Razia Kahn, Standard Chartered Head of Africa Research, is among those financial analysts who reckon that, with oil not expected to contribute significantly to overall revenue for some time, efforts to raise revenue through measures like the 10 per cent tax increase for miners is a move in the right direction.

Close watchers of Ghana’s economy are also sceptical of government’s ability to maintain a tight reign on spending in the upcoming election year, despite government assurance.

The past few elections years saw an increase in fiscal deficit as successive governments increased spending in order to stoke up their popularity. Duffour admits that the country’s determination to maintain a lean budget and steady growth will not be without its difficulties. He noted in his budget statement that Ghana’s macroeconomic stability had been threatened in the past by external commodity price shocks, the key one being the price of crude oil.

Expressing concern about rising crude oil prices, he said any increase on the world market meant that the government has had to subsidise ex-pump price of petroleum products to the tune of GH¢267.61 million as at September 30, 2011.

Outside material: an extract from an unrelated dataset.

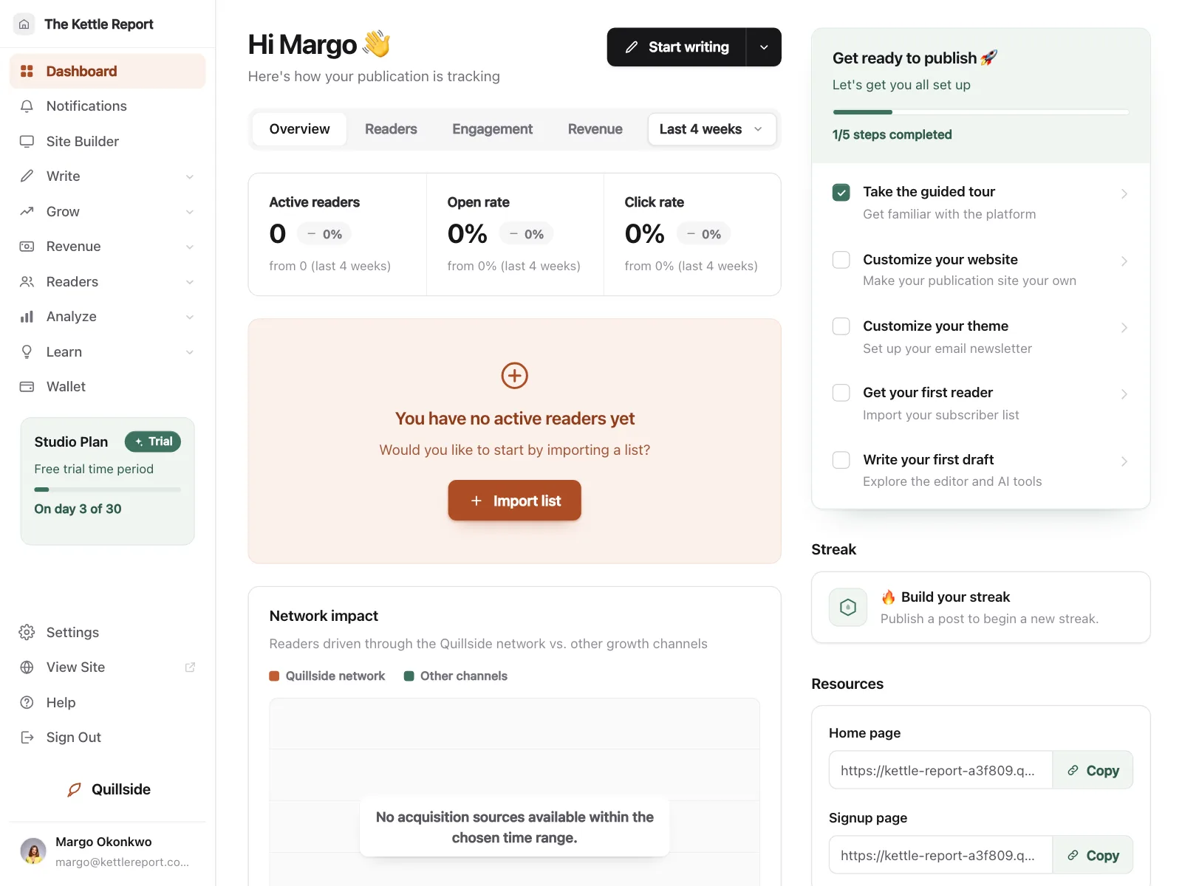Open the arrow menu beside Start writing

The Finance Minister, Dr. Kwabena Duffour explaining a point in the budget to parliamentarians

He said the entire under-recovery of petroleum pricing for the year was estimated to be GH¢364.94 million based on the assumption of a crude oil price of US$110.23 per barrel. The government has, therefore, put in place a simple hedging mechanism to mitigate the impact of price

“The call option is adopted to manage oil import prices whilst the put option is adopted to smoothen fluctuations in crude oil export receipts,” he said, explaining that the hedging has contributed significantly to the stability of the economy in 2011.

Duffuor pointed out that the start of oil production had created a new price risk exposure for government revenue and in order to protect it, the scope of the hedging programme was expanded in May to include petroleum revenues. “The option has been adopted under a situation which Ghana has the option to sell crude oil at a price of $107.00 per barrel,” he stated.

Currently, 100 per cent of anticipated receipts of crude oil sales have been hedged to the end of 2011.

He announced that the government’s hedging programme had worked well, reducing fluctuations in oil export revenues and expenditures on imports.

The public’s reaction to the government’s expenditure plan is, unsurprisingly, influenced by whether they support the ruling National Democratic Congress (NDC) or the main opposition New Patriotic Party (NPP). The Convention People’s Party (CPP) presidential hopeful, Paa Kwesi Ndoum, observed that given the robust promises of action, the facts on the ground point to the lack of delivery.

“Indeed, the growth achieved cannot be deemed to be the type to touch the lives of ordinary people who form the majority of our population,” he remarked.

He also made the point that despite Ghana being hailed as the fastest growing economy in world this year, this growth has mainly been spurred by foreign-owned entities. “We must ask ourselves, ‘growth for whom?’’ he said.

“It is clear that the sectors of high growth, mining, construction and natural resources do not employ many people – the owners who take the profit and utilise the revenues are foreign- based. On the other hand, the sectors that employ many Ghanaians, agriculture, manufacturing in particular are experiencing lower than expected growth, even when the expected results were low to begin with.”

The Unemployed Graduates Association of Ghana denounced the budget for its failure to create jobs for the estimated half a million out of work university leavers. “The high unemployment rate is a major economic problem for the nation as a whole, reaching far beyond the suffering of the jobless.,” it said in a statement. “In actual fact, having large numbers of unemployed people is a huge waste of human resources. Ghana's workforce is one of her greatest assets, and leaving it unused is like keeping large sums of money sitting on a tarmac instead of earning interest in the bank.”